*** Text passage ***

Effectiveness of Community-Based Early Intervention for Children with Autism Spectrum Disorder- a Meta-Analysis

Poster Presentation
Thursday, May 10, 2018: 11:30 AM-1:30 PM
Hall Grote Zaal (de Doelen ICC Rotterdam)
A. S. Nahmias1, M. Pellecchia2 and D. S. Mandell3, (1)MIND Institute, UC Davis Medical Center, Sacramento, CA, (2)University of Pennsylvania, Philadelphia, PA, (3)Center for Mental Health, University of Pennsylvania, Philadelphia, PA
Background: Research trials of early intervention programs for children with ASD generally produce medium-to-large gains, on average, compared to “treatment as usual,” in cognition, communication, social ability, and adaptive behavior (Hedges’s g 0.4 – 1.2). Almost all children with ASD receive their treatment through community-based services, however, and previous research has suggested that evidence-based interventions rarely make their way into community practice. Understanding the effects of community-based early intervention is the first step in developing strategies to improve wide-scale implementation of effective early intervention.

Objectives: To estimate the average effects and predictors of cognitive, social, communication, and adaptive behavior outcomes among children receiving community-based early intervention.

*** Source data ***

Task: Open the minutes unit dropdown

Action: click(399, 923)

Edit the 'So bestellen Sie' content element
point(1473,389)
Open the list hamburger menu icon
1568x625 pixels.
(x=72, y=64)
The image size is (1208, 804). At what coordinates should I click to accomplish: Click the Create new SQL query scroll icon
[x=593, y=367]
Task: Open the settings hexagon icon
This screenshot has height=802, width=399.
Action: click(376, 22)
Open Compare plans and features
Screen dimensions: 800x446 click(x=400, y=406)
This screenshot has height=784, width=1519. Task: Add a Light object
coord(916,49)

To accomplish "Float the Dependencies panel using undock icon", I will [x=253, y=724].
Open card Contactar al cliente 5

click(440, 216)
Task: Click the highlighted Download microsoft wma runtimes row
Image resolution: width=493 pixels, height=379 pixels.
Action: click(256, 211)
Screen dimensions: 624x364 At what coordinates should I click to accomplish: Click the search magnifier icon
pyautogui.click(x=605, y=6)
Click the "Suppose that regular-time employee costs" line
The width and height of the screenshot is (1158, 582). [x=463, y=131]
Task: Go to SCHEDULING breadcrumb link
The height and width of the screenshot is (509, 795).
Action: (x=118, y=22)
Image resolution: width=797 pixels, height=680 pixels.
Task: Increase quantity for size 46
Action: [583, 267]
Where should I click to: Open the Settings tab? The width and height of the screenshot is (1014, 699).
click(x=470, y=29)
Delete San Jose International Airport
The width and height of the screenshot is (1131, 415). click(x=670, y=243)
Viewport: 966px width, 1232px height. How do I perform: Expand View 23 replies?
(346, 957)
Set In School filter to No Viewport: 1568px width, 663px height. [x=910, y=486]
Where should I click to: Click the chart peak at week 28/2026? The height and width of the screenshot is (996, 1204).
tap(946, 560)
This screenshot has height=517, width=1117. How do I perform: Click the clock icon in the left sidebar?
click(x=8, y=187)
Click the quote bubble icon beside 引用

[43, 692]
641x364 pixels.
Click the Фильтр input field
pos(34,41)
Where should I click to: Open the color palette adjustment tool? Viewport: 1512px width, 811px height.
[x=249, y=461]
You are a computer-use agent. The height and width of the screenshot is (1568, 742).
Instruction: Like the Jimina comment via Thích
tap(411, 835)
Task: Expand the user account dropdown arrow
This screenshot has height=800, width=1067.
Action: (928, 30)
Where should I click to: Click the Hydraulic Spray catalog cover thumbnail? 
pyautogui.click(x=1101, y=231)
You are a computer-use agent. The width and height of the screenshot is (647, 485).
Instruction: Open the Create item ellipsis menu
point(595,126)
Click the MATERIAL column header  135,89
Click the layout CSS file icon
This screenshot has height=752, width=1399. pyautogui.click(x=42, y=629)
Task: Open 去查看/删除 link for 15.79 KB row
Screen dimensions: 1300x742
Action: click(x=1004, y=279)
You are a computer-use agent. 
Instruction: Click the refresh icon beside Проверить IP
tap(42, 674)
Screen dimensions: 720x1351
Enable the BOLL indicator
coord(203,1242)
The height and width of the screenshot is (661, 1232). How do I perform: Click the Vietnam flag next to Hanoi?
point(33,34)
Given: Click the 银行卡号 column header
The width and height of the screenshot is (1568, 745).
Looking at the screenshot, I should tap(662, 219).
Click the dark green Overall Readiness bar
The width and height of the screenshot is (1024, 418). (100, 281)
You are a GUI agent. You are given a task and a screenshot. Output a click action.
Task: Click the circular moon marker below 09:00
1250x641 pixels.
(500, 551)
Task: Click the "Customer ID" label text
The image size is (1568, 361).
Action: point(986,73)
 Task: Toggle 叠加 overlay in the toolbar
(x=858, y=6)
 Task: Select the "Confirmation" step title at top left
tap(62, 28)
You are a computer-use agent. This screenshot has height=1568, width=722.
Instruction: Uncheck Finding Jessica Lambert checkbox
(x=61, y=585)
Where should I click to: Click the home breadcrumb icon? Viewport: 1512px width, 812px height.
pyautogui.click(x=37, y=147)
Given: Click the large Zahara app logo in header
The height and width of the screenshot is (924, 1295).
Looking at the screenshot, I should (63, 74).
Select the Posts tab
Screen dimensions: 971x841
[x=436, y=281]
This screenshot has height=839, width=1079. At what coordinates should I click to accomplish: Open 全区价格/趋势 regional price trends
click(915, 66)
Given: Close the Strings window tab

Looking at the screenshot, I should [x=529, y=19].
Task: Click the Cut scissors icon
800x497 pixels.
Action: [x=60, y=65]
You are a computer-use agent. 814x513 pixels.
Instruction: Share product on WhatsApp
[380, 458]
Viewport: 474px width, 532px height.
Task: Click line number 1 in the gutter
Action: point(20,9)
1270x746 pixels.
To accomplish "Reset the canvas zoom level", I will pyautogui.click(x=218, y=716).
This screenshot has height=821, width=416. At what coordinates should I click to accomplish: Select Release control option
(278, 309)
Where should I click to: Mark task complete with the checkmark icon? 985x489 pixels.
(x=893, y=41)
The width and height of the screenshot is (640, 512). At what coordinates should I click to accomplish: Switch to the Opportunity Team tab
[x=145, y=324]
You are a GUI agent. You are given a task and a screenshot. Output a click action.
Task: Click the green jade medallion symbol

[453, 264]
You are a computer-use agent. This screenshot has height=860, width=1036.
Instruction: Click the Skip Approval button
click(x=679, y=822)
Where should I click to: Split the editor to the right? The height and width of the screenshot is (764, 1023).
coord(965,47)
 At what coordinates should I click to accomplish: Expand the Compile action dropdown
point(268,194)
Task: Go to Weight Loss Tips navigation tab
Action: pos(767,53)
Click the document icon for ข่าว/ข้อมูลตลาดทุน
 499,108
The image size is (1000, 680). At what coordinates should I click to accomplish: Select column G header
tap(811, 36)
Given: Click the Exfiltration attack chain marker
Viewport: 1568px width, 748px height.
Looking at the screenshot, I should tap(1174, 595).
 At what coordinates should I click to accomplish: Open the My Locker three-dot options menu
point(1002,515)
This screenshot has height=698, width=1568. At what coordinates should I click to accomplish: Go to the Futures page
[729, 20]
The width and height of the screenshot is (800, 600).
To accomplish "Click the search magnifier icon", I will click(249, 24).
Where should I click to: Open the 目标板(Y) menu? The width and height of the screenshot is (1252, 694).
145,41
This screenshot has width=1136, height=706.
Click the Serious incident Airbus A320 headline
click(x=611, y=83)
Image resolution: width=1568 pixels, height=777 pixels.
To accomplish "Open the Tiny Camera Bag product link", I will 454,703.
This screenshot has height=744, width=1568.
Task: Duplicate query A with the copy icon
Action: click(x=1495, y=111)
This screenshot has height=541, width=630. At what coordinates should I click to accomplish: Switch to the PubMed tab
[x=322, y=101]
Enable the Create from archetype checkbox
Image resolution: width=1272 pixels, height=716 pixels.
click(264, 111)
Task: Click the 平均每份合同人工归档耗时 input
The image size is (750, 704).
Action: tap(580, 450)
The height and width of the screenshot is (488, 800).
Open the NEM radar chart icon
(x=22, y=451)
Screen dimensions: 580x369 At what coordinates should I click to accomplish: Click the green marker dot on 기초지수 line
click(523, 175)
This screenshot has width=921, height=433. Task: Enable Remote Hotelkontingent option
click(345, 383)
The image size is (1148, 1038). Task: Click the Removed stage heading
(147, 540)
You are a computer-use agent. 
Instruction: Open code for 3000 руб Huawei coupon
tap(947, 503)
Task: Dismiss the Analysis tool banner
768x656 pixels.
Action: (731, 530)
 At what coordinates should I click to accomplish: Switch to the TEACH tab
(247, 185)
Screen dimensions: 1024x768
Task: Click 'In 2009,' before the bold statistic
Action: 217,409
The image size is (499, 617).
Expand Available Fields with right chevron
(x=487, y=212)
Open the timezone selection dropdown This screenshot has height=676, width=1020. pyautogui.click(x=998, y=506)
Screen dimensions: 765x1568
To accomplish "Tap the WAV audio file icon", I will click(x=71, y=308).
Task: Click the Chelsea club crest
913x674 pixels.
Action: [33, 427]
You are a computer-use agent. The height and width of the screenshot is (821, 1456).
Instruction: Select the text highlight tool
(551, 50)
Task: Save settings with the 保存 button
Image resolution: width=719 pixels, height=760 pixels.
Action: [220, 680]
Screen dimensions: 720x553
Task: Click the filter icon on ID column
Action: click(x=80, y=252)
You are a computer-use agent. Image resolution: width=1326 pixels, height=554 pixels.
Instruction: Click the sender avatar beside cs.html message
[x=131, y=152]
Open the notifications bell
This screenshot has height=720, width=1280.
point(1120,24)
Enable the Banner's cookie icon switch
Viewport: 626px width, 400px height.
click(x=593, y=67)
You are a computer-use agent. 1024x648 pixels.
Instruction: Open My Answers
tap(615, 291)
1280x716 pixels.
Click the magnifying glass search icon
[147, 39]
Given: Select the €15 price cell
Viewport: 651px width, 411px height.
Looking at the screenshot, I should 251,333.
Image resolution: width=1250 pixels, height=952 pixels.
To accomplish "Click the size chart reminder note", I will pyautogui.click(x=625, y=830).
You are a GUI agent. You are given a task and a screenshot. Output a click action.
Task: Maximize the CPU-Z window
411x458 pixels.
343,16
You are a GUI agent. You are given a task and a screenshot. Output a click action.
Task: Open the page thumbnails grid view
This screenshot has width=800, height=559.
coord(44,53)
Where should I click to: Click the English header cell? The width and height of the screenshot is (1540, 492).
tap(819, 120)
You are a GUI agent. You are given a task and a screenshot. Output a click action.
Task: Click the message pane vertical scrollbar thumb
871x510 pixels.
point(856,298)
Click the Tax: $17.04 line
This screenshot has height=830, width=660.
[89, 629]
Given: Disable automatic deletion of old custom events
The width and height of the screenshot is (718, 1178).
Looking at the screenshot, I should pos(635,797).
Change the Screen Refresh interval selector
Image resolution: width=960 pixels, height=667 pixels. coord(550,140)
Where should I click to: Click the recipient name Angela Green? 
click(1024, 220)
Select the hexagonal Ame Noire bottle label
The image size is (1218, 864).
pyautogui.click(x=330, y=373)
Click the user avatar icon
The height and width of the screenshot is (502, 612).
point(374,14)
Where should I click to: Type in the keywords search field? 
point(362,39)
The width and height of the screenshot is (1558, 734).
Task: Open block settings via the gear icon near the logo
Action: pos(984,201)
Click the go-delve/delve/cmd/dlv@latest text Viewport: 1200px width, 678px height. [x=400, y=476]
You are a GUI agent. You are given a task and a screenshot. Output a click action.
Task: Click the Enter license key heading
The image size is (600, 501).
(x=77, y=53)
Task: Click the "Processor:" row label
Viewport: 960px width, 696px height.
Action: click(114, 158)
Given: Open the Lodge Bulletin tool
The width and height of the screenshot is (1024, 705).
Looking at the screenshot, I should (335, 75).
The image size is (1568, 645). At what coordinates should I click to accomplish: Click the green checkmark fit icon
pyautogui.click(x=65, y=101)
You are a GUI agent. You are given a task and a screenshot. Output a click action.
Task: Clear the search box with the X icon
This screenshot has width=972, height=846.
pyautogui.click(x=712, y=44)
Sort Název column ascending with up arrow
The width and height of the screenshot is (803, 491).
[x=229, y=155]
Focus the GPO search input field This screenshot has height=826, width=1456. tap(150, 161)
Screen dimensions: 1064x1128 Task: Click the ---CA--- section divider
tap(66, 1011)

***

● Task instructions
• 1. Answer these about the autism early intervention abstract, one line each:
(a) On what date and in what hall was the poster presented?
(b) What range of Hedges's g does the abstract give for gains from research trials of early intervention?
(c) In which four areas of outcomes does the study aim to estimate effects?
• 2. Carry the autism early intervention abstract forward from its last line.

● Task answers
• 1.
(a) Thursday, May 10, 2018, in Hall Grote Zaal (de Doelen ICC Rotterdam).
(b) 0.4 to 1.2.
(c) Cognitive, social, communication, and adaptive behavior outcomes.

• 2.
Methods: Studies of community-based early intervention for children with autism were identified through a systematic search of online databases, hand-searching relevant journals, and reviewing references. Community-based early intervention was defined either as “treatment as usual” control groups in randomized or quasi-experimental trials or in studies that explicitly examined treatment outcome in community settings. Changes in cognitive, communication, social, and adaptive behavior functioning from pre-treatment to post-treatment were assessed using standardized mean gain scores. Uncontrolled effect sizes (Hedges’s g) were calculated by dividing the mean change from pre-to post-treatment by the pooled standard deviation of the difference score. Overall effect sizes were estimated using random effects models. The Q-statistic and the I2 index were used to examine heterogeneity of effect sizes. Moderators of interest included type of community EI program, year of publication, intervention duration, and total intervention hours, sample selection methods, age at intake, their effects were assessed using analysis of variance of mixed-effects models and meta-regression analyses.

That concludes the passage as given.